Rasanya itu menyedihkan.
Aku ingin dia lebih sering melihat ke arahku...
Tunggu, apa yang sedang kupikirkan ini?
Kotono, yang sepertinya tidak puas dengan jawabanku, memprotes.
"Tidak boleh begitu, Onii. Perempuan itu sangat peka. Onii harus lebih perhatian padanya."
"Dia peka? Itu tidak mungkin."
"Onii benar-benar tidak mengerti. Serius, Onii kau sama sekali tidak paham."
Ada apa dengan gerakan seperti orang luar negeri itu?
Hei, jangan tunjukkan wajah seperti itu, seolah-olah kau sedang menghela napas.
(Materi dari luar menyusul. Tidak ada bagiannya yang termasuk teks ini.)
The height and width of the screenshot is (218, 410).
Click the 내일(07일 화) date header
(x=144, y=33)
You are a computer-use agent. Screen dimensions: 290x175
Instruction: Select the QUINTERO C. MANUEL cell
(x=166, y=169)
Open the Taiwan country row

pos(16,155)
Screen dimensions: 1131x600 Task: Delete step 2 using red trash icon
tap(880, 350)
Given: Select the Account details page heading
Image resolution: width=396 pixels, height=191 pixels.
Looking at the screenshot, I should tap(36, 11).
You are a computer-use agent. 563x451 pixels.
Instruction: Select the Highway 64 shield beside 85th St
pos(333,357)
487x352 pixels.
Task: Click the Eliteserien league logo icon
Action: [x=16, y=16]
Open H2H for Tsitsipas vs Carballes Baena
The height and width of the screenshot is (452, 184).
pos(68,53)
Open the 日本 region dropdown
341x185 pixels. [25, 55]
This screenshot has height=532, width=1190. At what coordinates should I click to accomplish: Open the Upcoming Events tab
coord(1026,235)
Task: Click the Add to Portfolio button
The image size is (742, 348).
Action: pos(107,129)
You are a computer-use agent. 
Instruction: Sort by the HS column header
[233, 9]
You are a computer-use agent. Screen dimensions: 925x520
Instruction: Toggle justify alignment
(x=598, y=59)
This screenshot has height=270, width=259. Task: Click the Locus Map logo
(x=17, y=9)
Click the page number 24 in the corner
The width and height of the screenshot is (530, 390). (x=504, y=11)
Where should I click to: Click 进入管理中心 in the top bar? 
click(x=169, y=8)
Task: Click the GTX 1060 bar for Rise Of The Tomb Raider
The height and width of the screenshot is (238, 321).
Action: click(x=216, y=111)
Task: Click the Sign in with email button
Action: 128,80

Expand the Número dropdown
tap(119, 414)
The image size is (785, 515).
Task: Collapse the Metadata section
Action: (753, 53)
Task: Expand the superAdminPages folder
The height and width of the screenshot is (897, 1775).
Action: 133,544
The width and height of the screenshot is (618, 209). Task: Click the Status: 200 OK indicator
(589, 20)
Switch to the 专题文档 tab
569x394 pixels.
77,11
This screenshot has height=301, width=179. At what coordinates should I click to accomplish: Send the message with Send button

"Terutama Riran-tan itu sangat sensitif dan pemalu. Menurut pendapatku, Riran-tan pasti sangat memperhatikan Onii. Tapi karena terlalu malu, dia tidak bisa menunjukkan perasaannya."
HAHHAHA, itu sungguh konyol.
Meskipun aku ingin berkata begitu, akhir-akhir ini, mungkin karena pengaruh benang merah, sepertinya dia sedikit lebih memperhatikanku.
Tapi, kalo dibilang sensitif, rasanya ada yang aneh.
"Dia itu tsundere, Onii. Onii tidak mengerti."
Jadi hentikan ekspresi "Oh tidak" di wajahmu seperti itu, tolong.
Tsundere, kah?
Hmm, sepertinya dia bukan tsundere, malah lebih seperti tsuntsun saja, karena dia belum menunjukkan sisi manisnya.
[TL\n:Tsundere adalah istilah yang menggambarkan karakter yang memiliki perubahan sikap dari tsuntsun (dingin, kasar) menjadi deredere (manis, lembut). Sedangkan Tsuntsun mengacu pada sikap yang selalu dingin, ketus, atau kasar tanpa menunjukkan sisi lembut (deredere).]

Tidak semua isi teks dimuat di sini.